Liputan6.com, Jakarta - Dana penanganan Covid-19 terus meningkatkan sehingga defisit Anggaran Pendapatan dan Belanja Negara (ABN) pun membesar. Kementerian Keuangan (Kemenkeu) bersama Bank Indonesia (BI) pun kembali merumuskan prinsip untuk melakukan burden sharing, berbasis pada kerangka kebijakan makro yang prudent dan juga untuk meningkatkan kapasitas Indonesia dalam menangani Covid-19.
“Kami bersama BI kembali merumuskan prinsip-prinsip untuk melakukan burden sharing secara baik yang tetap berpacu atau berbasis kepada kerangka kebijakan makro yang prudent dan juga di dalam rangka untuk bisa meningkatkan kapasitas dari Indonesia untuk menangani Covid-19 ini,” jelas Menteri Keuangan Sri Mulyani dalam konferensi pers usai Rapat Kerja (raker) dengan Komisi XI DPR, Senin (6/7/2020).
Baca Juga
Prinsip-prinsip burden sharing yang dituangkan dalam Surat Keputusan Bersama (SKB) nantinya, lanjut Sri Mulyani, yakni dengan tetap menjaga keberlangsungan fiskal dan menciptakan fiscal space dalam jangka menengah panjang, sekaligus tetap menjaga stabilitas dan kredibilitas dari kebijakan moneter di dalam menjaga nilai tukar, tingkat bunga dan inflasi secara terkendali.
Advertisement
“Jadi dalam hal ini kebijakan fiskal dan moneter dua-duanya diletakkan di dalam posisi sejajar sebagai penjaga sekaligus pengelola kondisi ekonomi Indonesia agar tidak hanya terpaku pada kondisi covid, namun kita juga berpikir di dalam pengelolaan jangka menengah panjang secara prudent, sustainable, kredibel dan hati-hati,” beber Sri Muyani.

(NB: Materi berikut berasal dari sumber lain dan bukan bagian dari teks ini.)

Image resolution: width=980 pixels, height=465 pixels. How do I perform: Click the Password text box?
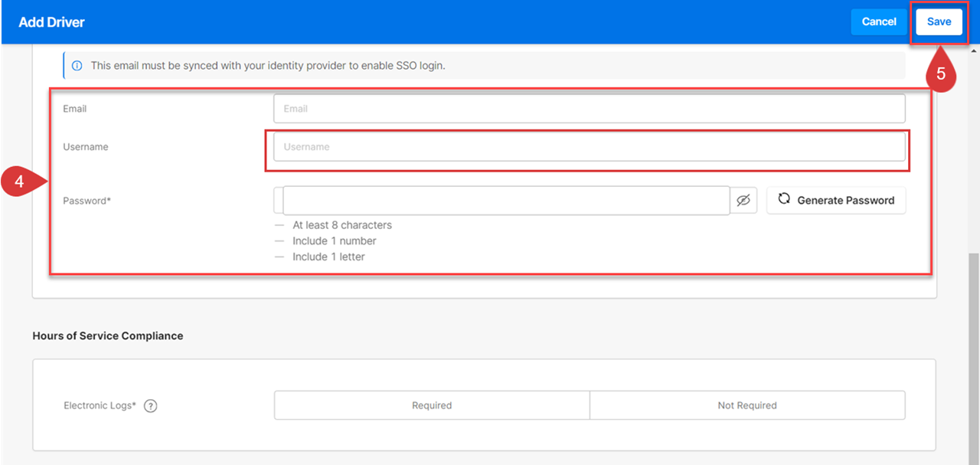pyautogui.click(x=505, y=201)
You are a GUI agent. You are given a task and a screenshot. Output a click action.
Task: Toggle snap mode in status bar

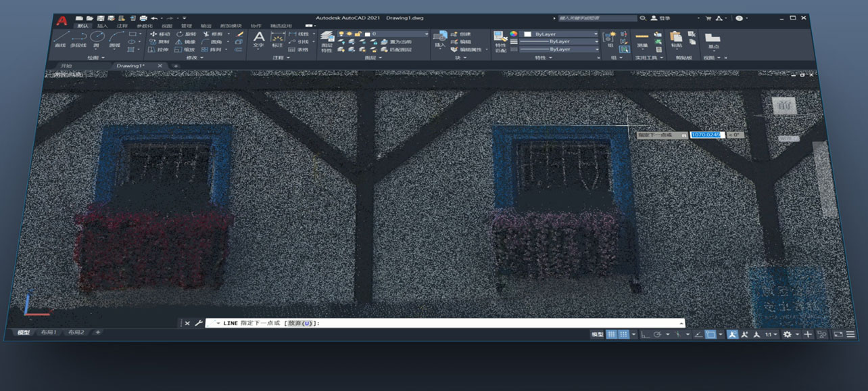(x=624, y=334)
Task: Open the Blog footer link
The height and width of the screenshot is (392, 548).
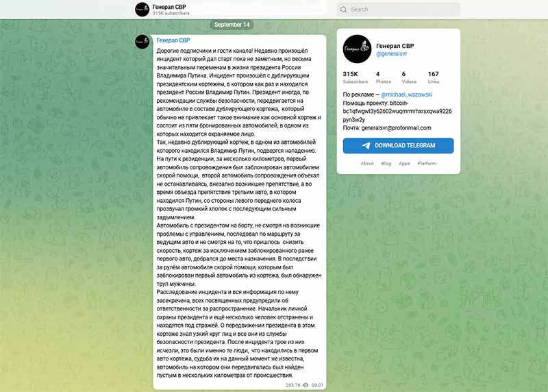Action: pyautogui.click(x=386, y=163)
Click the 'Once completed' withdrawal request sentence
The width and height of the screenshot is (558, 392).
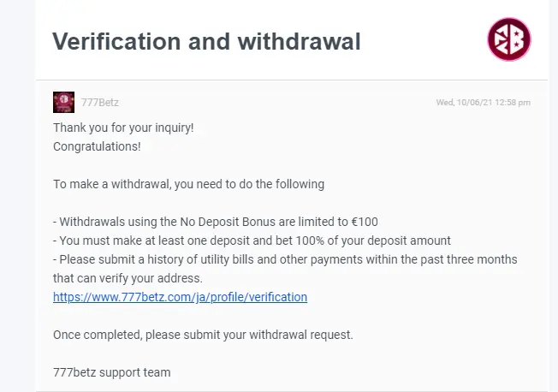point(203,335)
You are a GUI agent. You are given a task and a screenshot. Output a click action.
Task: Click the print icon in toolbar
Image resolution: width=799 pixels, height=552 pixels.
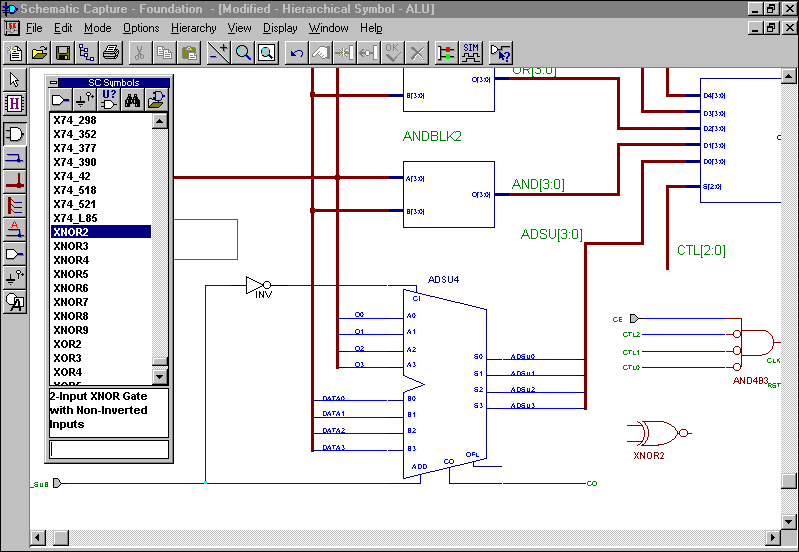pyautogui.click(x=111, y=53)
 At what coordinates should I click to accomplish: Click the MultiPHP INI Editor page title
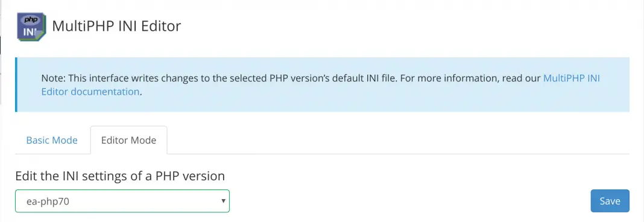point(116,27)
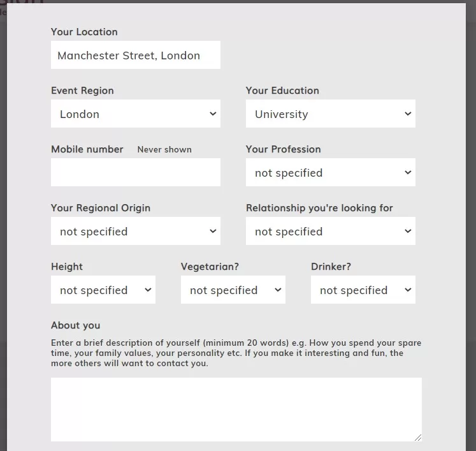Click the "Never shown" hint text

click(x=164, y=150)
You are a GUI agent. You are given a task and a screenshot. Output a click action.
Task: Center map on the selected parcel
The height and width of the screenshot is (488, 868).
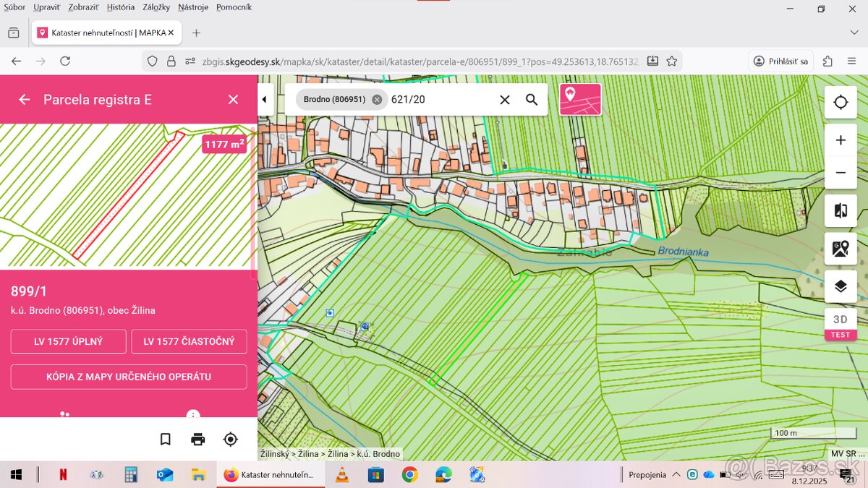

“Kita berdua dari sisi moneter dan fiskal juga bersama-sama untuk bisa memulihkan perekonomian indonesia secara sustainable,” Sambung dia.
Dengan demikian, Sri Mulyani menekankan bahwa upaya ini selain untuk menangani Covid-19, juga untuk langkah pemulihan Indonesia pasca pandemi.
Sri Mulyani Bocorkan Skema Pendanaan Burden Sharing dengan BI
Sebelumnya, Menteri Keuangan Sri Mulyani Indrawati terus berkomunikasi dengan Bank Indonesia (BI) terkait langkah-langkah terhadap pendanaan burden sharing. Upaya tersebut dilakukan untuk menjaga tata kelola yang baik antara pemerintah dan bank sentral.
"Kami bicara dengan BI mengenai langkah-langkah burden sharing yang masih kita upayakan. Beberapa yang sudah disampaikan di Badan Anggaran dan komisi XI dan kami dan BI adalah hal-hal yang sifat bermanfaat public goods langsung akan dilakukan burden sharing," kata Sri Mulyani dalam rapat kerja bersama Komisi XI DPR RI, Jakarta, Senin (29/6/2020).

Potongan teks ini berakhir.